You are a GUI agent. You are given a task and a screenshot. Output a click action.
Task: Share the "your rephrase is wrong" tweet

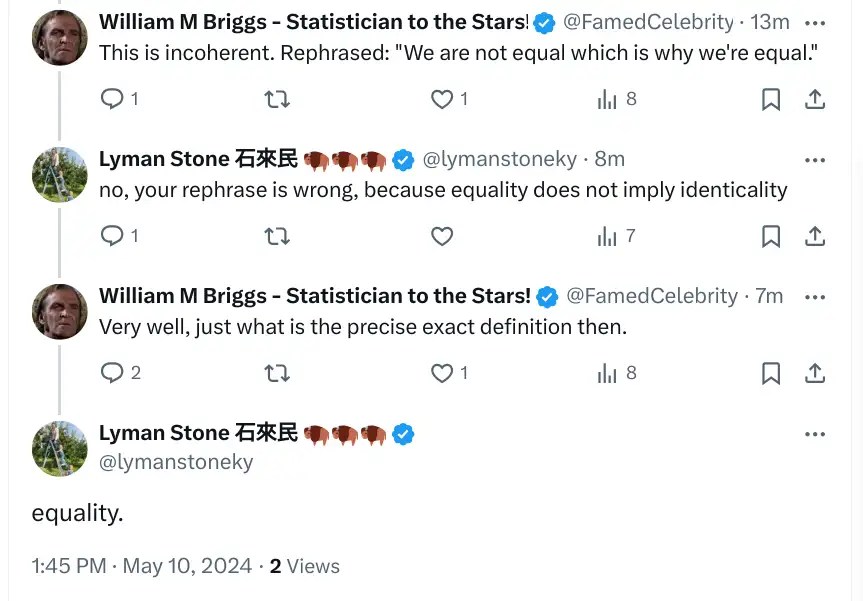(x=815, y=236)
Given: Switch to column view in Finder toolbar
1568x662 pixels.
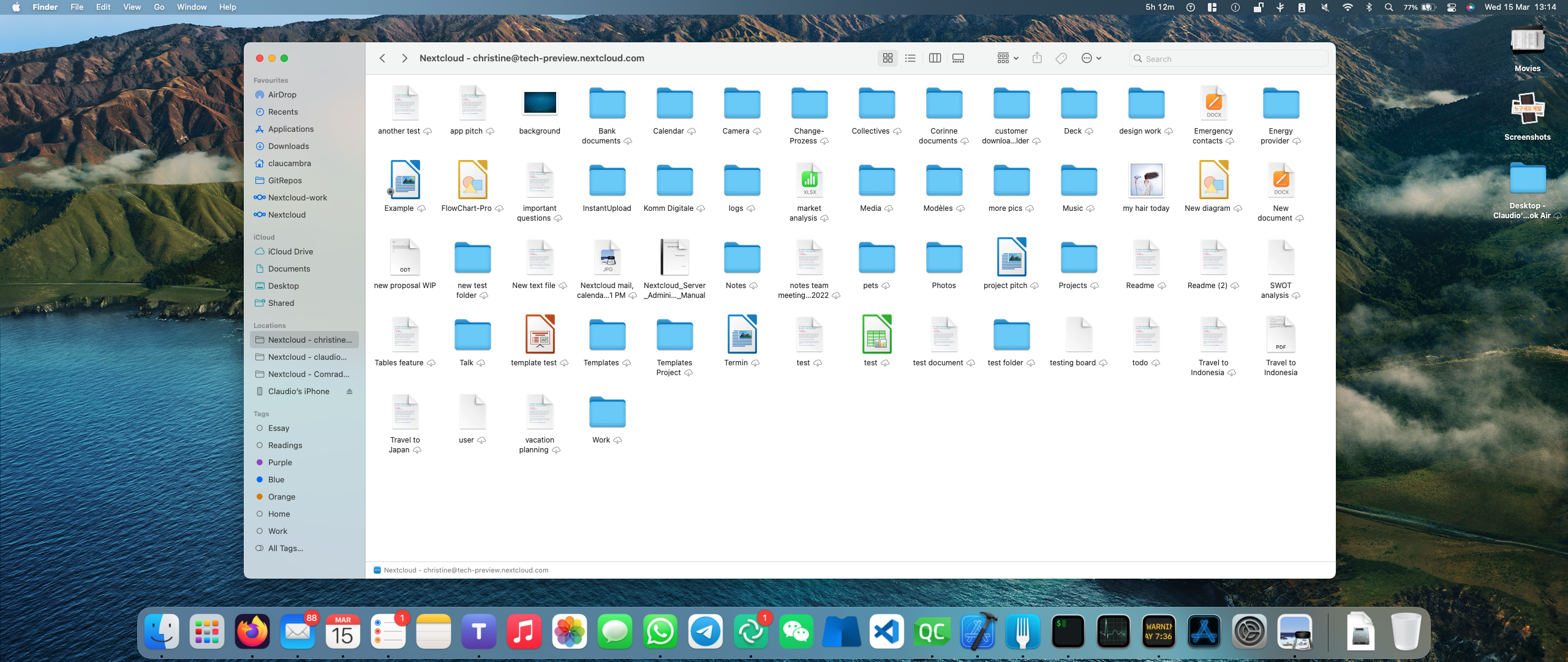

* * * * * * *

**What the task requires:** If an entry above contains a picture, leave that picture out and copy everything else exactly.

**Response area:**
You are a GUI agent. You are given a task and a screenshot. Output a click action.
Task: Share the "your rephrase is wrong" tweet

(x=815, y=236)
Given: Switch to column view in Finder toolbar
1568x662 pixels.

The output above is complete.